Mit dem Messer an der Kehle

Frau entgeht nur knapp einer Vergewaltigung

München - Mit Glück und Geschick ist eine 23-Jährige einer versuchten Vergewaltigung entgangen. Die Suche nach dem Täter läuft auf Hochtouren. Die Polizei sucht nach Zeugen.

Eine 23-jährige Frau befand sich am Sonntag, 25. November, gegen 20.30 Uhr, auf dem Heimweg. Sie benutzte dabei den Bus der Linie 55 und stieg an der Endstation Waldheimplatz aus. Anschließend ging sie zu Fuß auf der Putzbrunner Straße stadtauswärts weiter. Plötzlich wurde sie von einem unbekannten Täter von hinten angegriffen. Der Mann hielt ihr den Mund zu, setzte ihr ein Messer an den Hals und zerrte die Geschädigte über einen Grünstreifen auf eine Wiese vor dem Pfarrzentrum St. Bruder Klaus. Dort forderte er sie auf, an ihm sexuelle Handlungen zu vollziehen. Der jungen Frau gelang es jedoch, den Unbekannten in ein Gespräch zu verwickeln und ihn von der weiteren Tatausführung abzuhalten. Schließlich flüchtete er die Putzbrunner Straße stadteinwärts. Die 23-Jährige verständigte sofort die Polizei, die Fahndung blieb bislang ohne Erfolg. Die Überfallene wurde bei dem Vorfall nicht verletzt.

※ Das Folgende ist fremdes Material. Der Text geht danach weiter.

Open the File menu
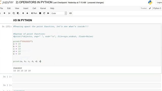This screenshot has width=162, height=91. click(x=1, y=8)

Täterbeschreibung: Der Unbekannte ist ein zirka 22 Jahre alter Mann, etwa 165 Zentimeter groß und schlank. Er sprach hochdeutsch und trug zur Tatzeit einen schwarz-weiß gestreiften Kapuzenpulli und eine blaue Jeans.

Zeugenaufruf: Personen, die sachdienliche Hinweise geben können, werden gebeten, sich mit dem Polizeipräsidium München, Kommissariat 15, Tel. 0 89/2 91 00, oder jeder anderen Polizeidienststelle in Verbindung zu setzen.